Stored data Block Start

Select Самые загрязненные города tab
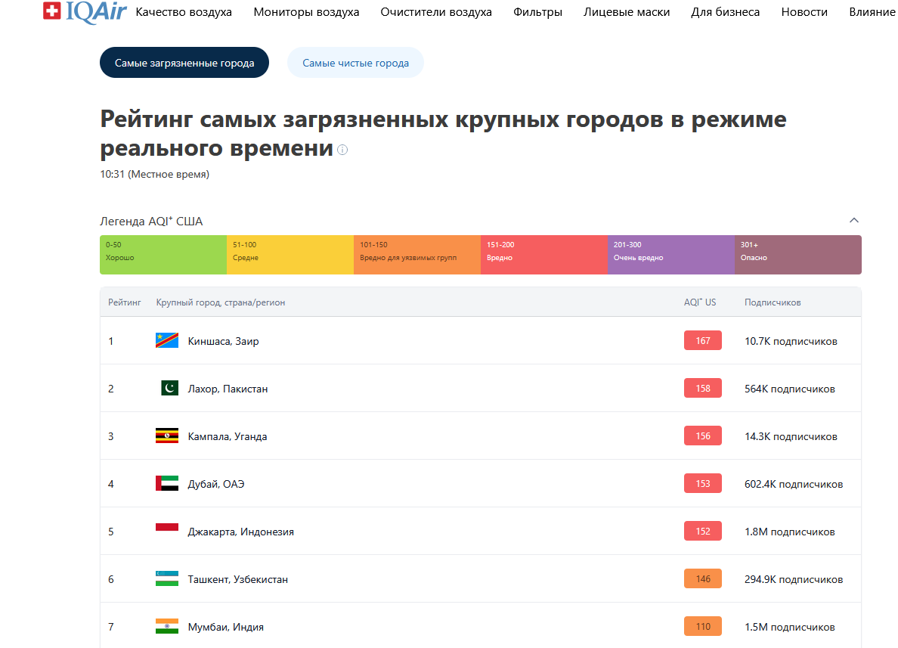 (184, 63)
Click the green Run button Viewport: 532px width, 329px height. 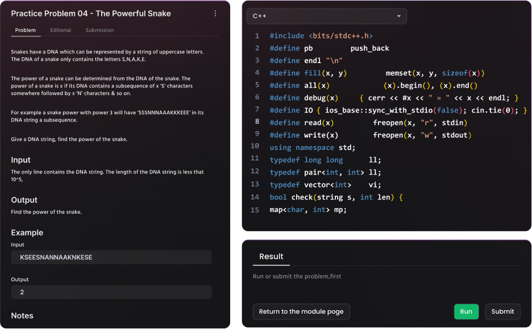click(466, 311)
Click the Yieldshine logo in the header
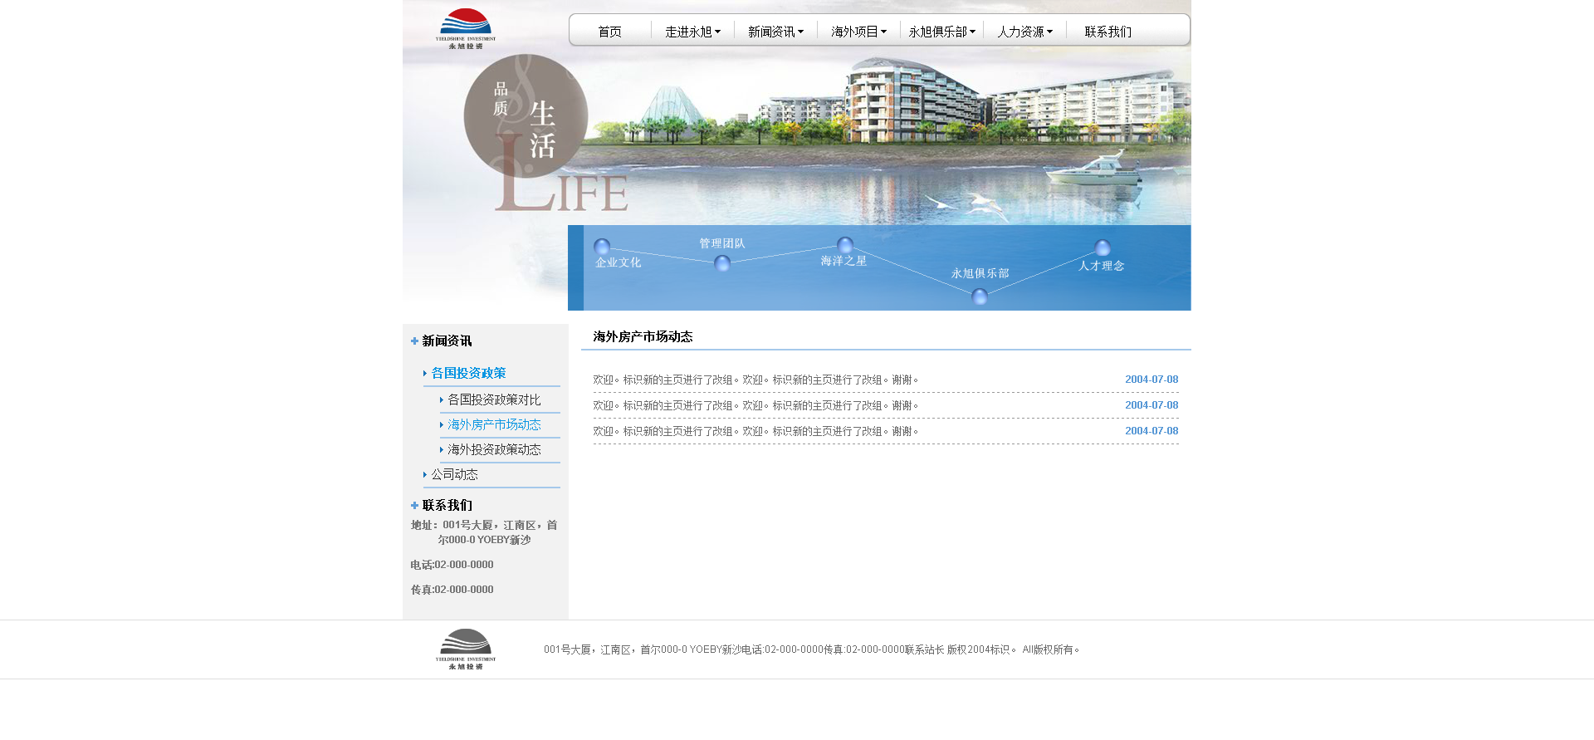The width and height of the screenshot is (1594, 740). 465,27
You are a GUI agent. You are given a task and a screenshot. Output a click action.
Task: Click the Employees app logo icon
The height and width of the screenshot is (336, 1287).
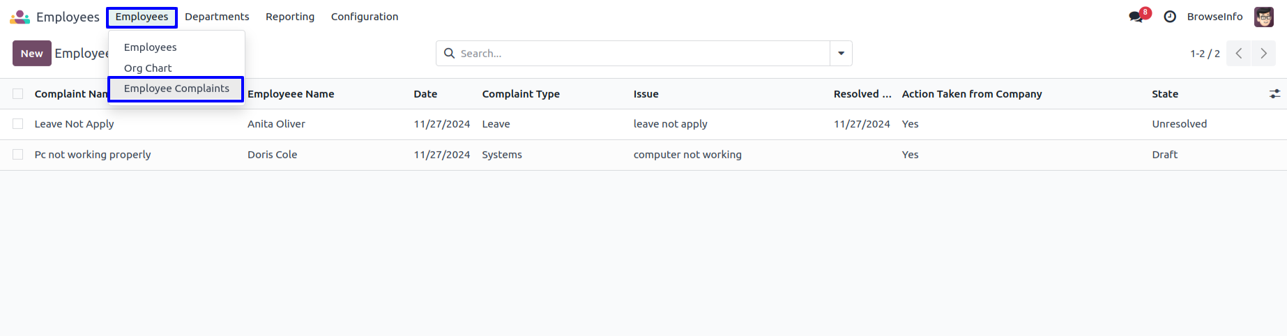(x=20, y=17)
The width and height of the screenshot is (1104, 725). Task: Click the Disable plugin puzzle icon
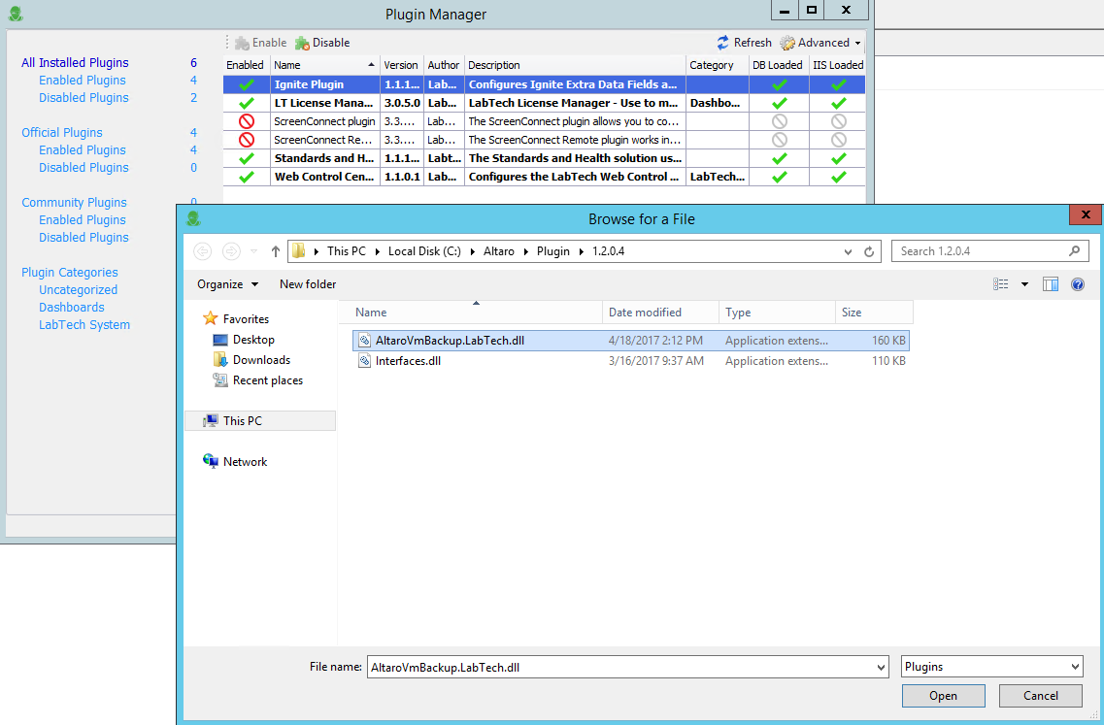[x=302, y=43]
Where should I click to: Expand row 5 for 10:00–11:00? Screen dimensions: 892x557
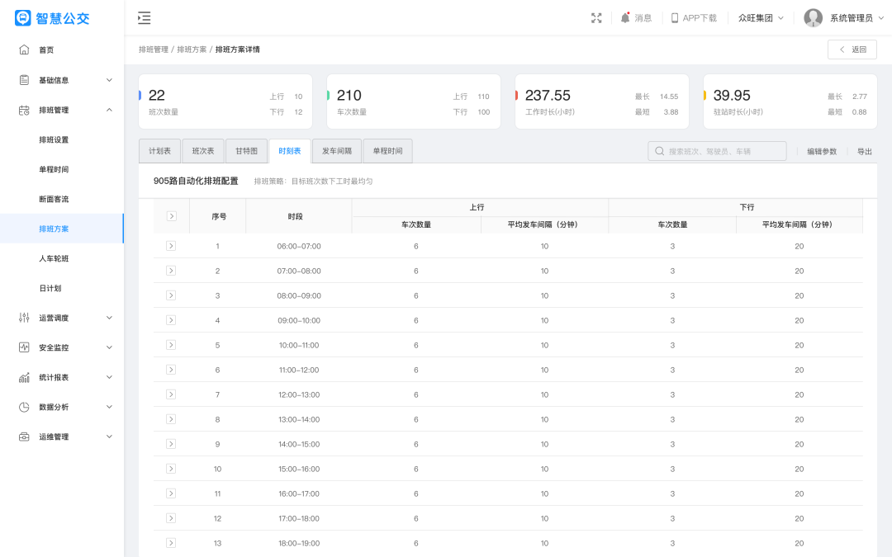[x=171, y=345]
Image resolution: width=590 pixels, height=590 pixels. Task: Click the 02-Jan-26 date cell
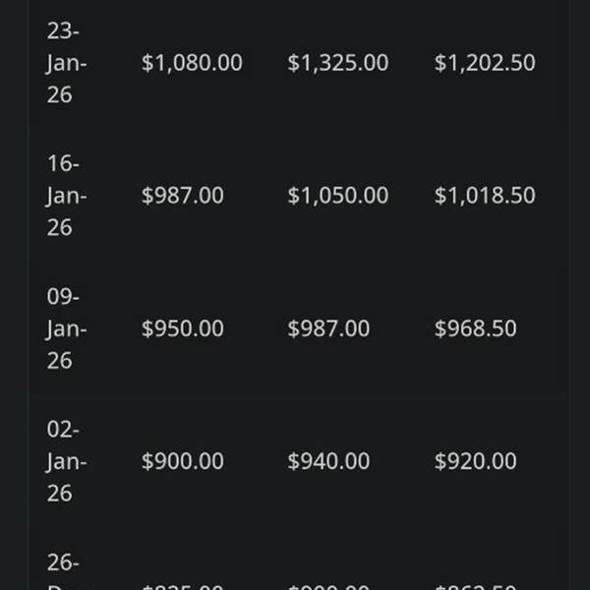click(66, 461)
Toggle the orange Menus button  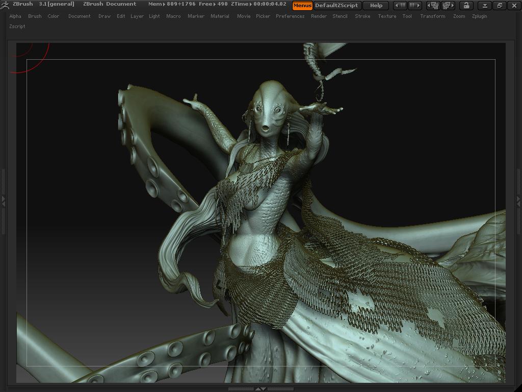point(302,6)
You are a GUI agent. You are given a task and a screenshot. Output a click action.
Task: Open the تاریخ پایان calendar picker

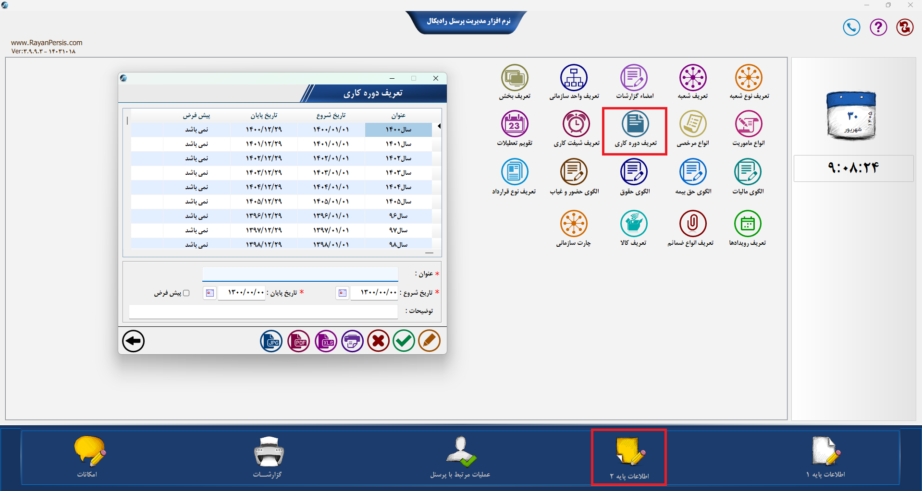(x=209, y=293)
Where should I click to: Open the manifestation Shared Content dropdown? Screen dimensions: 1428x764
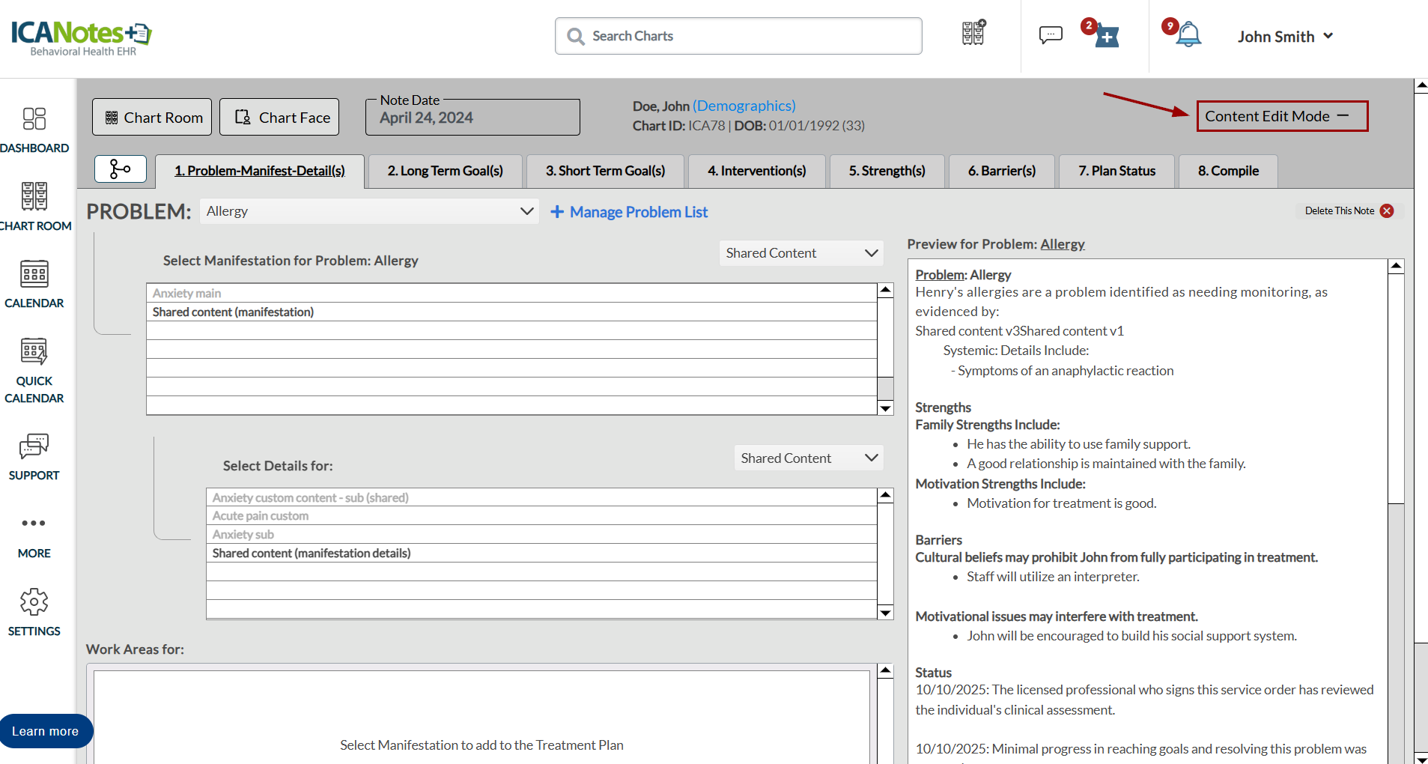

Stored data Block End

What is needed –
Leaving out every picture, extract verbatim the lines from the one containing "Task: Open the تاریخ پایان calendar picker" through the last line of the listing, inclusive.

Response area –
Task: Open the تاریخ پایان calendar picker

(x=209, y=293)
Where should I click to: Open the manifestation Shared Content dropdown? Screen dimensions: 1428x764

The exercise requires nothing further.